What we call cancer is, in many cases, one of these two decisions failing to fire. The tumour has learned to interfere. Sometimes it suppresses the dendritic cell before it can reach the lymph node — the chamber never loads. Sometimes it installs a brake on the T cell so the accumulated signal cannot cross — the chamber loads but does not fire. Sometimes both decisions complete and the trained T cells cannot find their target because the tumour has hidden the fragment they were trained against — the second decision has nothing to meet. In each case the machinery is intact. What has failed is the body's capacity to decide.

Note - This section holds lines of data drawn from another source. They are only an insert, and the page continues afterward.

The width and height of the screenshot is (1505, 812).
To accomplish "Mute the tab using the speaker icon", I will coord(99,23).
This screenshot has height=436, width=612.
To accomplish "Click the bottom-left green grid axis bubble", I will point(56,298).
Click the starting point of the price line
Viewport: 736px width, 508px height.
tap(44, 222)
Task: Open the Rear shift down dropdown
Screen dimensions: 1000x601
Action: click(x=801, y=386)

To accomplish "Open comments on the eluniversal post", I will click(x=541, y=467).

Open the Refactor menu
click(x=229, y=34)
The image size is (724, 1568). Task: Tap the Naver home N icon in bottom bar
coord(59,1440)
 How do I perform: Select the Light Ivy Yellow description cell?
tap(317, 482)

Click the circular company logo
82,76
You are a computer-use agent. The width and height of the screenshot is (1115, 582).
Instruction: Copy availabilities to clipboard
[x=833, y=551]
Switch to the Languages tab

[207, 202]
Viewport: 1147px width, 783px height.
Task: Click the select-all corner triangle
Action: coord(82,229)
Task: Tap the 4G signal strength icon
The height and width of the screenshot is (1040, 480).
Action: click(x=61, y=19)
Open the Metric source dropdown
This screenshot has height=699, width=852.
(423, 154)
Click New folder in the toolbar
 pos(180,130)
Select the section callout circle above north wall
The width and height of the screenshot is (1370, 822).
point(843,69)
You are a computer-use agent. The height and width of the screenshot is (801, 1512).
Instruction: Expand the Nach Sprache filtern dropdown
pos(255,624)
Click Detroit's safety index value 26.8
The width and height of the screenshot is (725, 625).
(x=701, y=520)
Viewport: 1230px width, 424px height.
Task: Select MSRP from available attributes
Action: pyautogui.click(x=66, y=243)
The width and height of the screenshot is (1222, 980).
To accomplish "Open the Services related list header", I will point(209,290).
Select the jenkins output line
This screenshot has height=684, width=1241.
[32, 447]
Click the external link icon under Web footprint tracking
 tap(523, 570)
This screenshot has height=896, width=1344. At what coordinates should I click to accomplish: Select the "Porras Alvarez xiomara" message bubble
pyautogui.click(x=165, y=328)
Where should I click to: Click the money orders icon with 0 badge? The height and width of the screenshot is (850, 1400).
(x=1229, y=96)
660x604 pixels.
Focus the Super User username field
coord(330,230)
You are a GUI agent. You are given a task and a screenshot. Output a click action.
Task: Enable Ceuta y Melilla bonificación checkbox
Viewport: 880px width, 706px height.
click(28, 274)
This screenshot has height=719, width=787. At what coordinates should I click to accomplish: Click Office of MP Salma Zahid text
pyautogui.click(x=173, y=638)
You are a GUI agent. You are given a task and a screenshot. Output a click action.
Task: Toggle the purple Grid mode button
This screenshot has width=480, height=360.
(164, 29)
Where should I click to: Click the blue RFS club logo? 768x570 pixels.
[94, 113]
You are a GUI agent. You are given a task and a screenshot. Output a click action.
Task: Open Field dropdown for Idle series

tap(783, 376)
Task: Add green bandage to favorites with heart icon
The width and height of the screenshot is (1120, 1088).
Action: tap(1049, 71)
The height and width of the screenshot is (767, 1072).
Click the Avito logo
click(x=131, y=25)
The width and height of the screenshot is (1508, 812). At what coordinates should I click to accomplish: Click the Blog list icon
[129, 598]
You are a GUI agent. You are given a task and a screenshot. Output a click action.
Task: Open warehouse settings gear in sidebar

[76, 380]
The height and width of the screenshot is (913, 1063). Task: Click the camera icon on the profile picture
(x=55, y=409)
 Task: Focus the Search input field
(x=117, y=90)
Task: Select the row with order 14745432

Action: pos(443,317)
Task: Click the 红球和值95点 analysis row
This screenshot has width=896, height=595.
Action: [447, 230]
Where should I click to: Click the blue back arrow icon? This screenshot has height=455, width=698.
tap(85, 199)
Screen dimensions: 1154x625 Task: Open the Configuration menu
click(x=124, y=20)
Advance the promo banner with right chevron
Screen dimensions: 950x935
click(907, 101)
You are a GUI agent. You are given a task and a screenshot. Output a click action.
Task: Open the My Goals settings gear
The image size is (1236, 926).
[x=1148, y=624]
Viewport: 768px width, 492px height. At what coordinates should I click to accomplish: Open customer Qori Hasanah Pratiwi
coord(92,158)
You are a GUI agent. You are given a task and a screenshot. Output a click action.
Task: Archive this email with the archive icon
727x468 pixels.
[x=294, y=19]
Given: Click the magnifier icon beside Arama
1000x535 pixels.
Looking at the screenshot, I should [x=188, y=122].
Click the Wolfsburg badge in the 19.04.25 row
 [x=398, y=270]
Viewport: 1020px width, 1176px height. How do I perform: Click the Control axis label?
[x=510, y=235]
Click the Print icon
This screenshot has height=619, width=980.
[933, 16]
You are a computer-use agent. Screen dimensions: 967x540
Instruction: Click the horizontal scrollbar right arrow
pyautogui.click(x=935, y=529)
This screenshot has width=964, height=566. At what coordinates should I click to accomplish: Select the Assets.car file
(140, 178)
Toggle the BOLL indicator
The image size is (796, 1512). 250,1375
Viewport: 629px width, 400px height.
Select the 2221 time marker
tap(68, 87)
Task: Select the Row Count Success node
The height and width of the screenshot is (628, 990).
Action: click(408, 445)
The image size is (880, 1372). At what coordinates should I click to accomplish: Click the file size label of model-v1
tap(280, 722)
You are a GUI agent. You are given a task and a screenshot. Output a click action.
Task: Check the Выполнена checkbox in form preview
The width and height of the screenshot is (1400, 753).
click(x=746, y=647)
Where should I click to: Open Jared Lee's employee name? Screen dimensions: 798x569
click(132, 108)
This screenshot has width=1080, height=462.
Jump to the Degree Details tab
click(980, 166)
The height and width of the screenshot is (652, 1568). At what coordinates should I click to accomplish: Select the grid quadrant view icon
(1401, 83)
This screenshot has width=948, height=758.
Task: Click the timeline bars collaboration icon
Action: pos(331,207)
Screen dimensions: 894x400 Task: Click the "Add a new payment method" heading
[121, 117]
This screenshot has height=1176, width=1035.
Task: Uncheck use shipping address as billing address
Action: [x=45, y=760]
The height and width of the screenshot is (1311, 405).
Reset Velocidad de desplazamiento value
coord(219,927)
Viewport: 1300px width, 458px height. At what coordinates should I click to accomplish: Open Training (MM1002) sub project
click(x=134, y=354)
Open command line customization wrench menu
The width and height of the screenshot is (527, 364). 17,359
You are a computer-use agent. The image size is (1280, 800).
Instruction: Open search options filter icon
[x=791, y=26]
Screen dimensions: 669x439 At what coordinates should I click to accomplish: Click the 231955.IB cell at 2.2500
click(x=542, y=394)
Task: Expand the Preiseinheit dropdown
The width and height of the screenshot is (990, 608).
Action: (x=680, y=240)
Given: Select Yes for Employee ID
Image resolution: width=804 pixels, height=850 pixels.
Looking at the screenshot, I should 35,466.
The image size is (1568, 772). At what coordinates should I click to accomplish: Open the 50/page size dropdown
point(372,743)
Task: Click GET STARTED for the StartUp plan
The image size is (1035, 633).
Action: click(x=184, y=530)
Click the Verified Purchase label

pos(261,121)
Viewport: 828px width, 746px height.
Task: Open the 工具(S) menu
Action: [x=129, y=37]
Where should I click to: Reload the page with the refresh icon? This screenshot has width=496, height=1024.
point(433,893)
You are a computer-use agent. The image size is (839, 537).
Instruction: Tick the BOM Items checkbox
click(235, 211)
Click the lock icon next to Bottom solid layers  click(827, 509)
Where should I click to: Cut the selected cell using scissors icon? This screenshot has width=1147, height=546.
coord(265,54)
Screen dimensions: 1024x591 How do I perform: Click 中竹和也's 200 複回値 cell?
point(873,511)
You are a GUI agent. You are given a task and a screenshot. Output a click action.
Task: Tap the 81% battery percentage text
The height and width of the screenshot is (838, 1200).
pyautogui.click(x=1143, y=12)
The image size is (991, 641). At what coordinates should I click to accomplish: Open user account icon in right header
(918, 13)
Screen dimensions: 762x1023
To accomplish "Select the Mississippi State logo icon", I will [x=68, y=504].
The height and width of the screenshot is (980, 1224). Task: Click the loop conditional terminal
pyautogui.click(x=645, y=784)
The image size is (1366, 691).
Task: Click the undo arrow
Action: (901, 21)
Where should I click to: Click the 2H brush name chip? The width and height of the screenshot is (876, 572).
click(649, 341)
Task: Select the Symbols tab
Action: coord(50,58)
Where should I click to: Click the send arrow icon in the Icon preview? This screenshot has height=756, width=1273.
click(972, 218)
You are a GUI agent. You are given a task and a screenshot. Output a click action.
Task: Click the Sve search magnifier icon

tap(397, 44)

This changes what the clinician is doing. The clinician is not killing the tumour. The clinician is removing whatever the tumour installed to stop the body from clearing it. The body does the killing. The drug is the lockpick on the brake.

The clearest example is the family of drugs called PD-1 blockers. PD-1 is the brake the tumour exploits: it sits on T cells, and when the tumour engages it, the activation threshold rises so high that the accumulating signal can no longer cross. The chamber loads correctly, the report is assembled, but the threshold has been artificially lifted. The drug binds to PD-1 and removes the engagement. The threshold drops back. The signal crosses. The first decision fires. The trained T cells set out. Days later, at the tumour, the second decision fires. The body clears the disease itself.

The timing of this drug matters in a way that is easy to miss. The clinician can give it before the tumour is removed by surgery, or after. Given before, both decisions have what they need: the lymph node still sees the tumour, and the trained T cells still have a tumour to meet at the second decision. Given after surgery, the first decision still fires. But the trained T cells set out into a body whose tumour has already been removed. They have nothing to encounter. The cycle stalls for lack of substrate. Same drug, different time, different outcome.

Four ways a cycle fails

What cancer shows is one shape of failure: a brake installed on one of the engines so the cycle cannot complete. There are four such shapes, because there are four engines, and the diagnostic question for any patient is not what disease they have. It is which engine has failed, and what kind of help that engine needs.

The capacitor undercharges. The body wants to commit, but the substrate is not there. The decision is structurally unavailable. The lymph node has no loaded T cell response. The marrow has no neutrophils to release. The clinical signature is a body that should be acting but is not, where the absence is a vacancy. This is a Potentiality failure. The orientation is to load the chamber. Restore substrate. Protect the source that feeds the chamber. Wait. Trilaciclib protecting marrow stem cells before chemotherapy is this kind of work. Prehabilitation before surgery is this kind of work. The clinician does not push. The chamber takes the time it takes.

The factory cannot build. The capacitor fired, but what came out of the chamber is not being shaped into deployment-ready substrate. Throughput is low, differentiation is skewed, yield drops. T cells committed to clonal expansion but the expansion is producing exhausted or misdifferentiated effectors. The clinical signature is loaded readiness that does not convert into action. This is a Construction failure. The orientation is to find what is jamming the build line and remove only that. Anti-PD-1 in a patient whose factory is being held back by tumour-installed brakes is this kind of work. CTLA-4 blockade removing a different brake on the same build line is this kind of work. IL-2 muteins providing expansion substrate that the patient's factory is starved of is this kind of work. The intervention is precise. Identify the block. Remove it.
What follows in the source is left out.